◆ What is asked:
Rewrite the material starting at the line that contains "Task: Click the 30% rebate ratio value" and ending at the end of the material, swapping "checkbox" for "check box" and changing nothing else. Leave the pictures out of your answer.

◆ Recorded data:
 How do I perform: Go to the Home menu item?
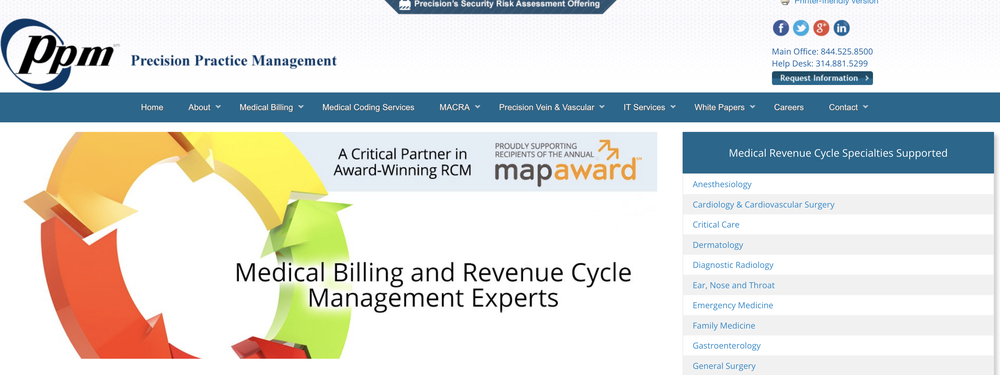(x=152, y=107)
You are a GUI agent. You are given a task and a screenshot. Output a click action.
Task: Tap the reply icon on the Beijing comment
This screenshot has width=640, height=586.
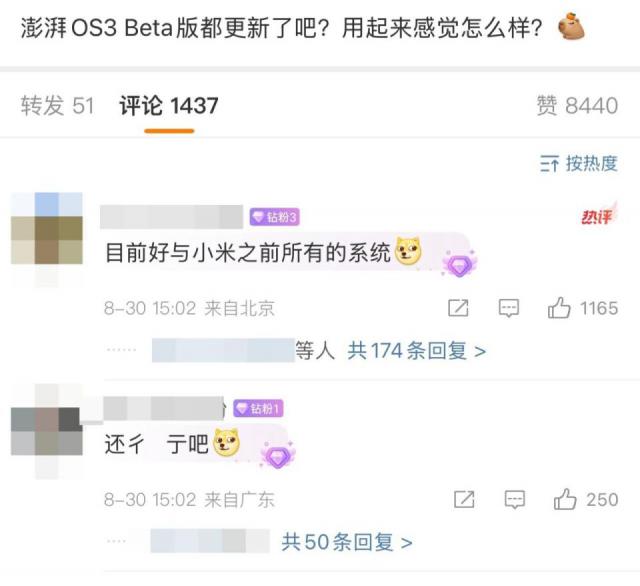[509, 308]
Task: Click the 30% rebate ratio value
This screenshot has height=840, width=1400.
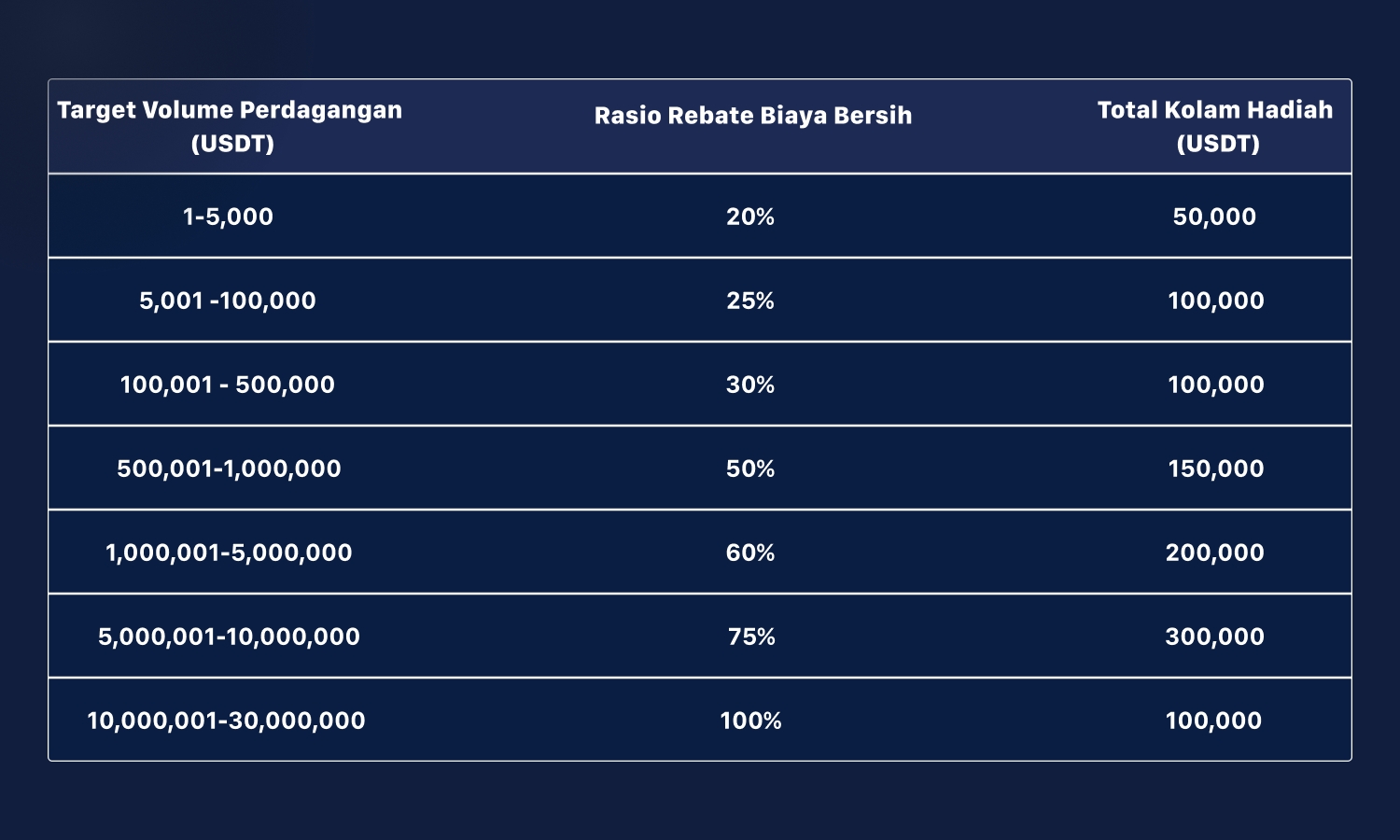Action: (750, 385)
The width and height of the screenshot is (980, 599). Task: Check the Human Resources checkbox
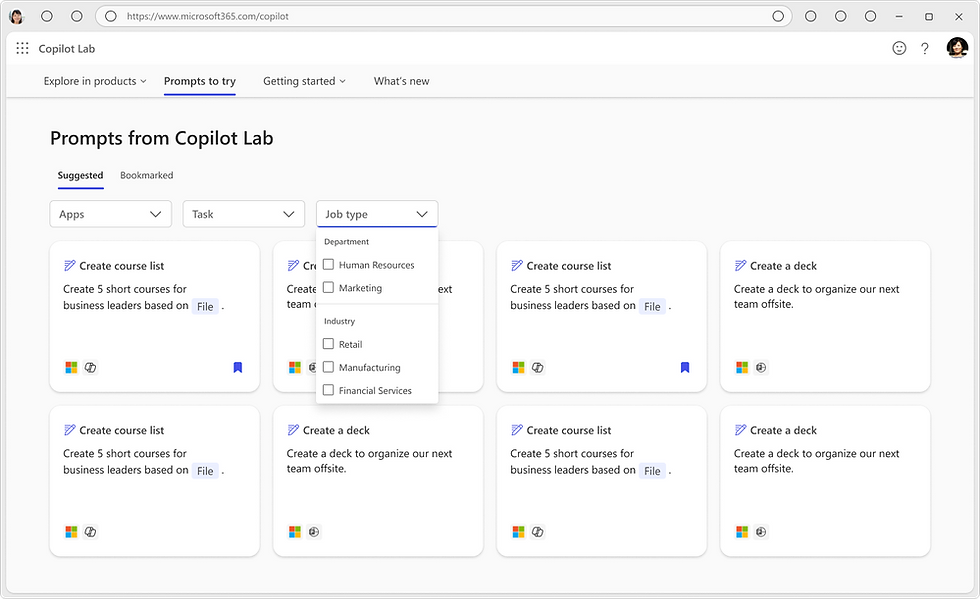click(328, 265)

◆ Response to this task:
Task: Click the 30% rebate ratio value
This screenshot has height=840, width=1400.
Action: (750, 385)
The width and height of the screenshot is (980, 599). Task: Check the Human Resources check box
click(328, 265)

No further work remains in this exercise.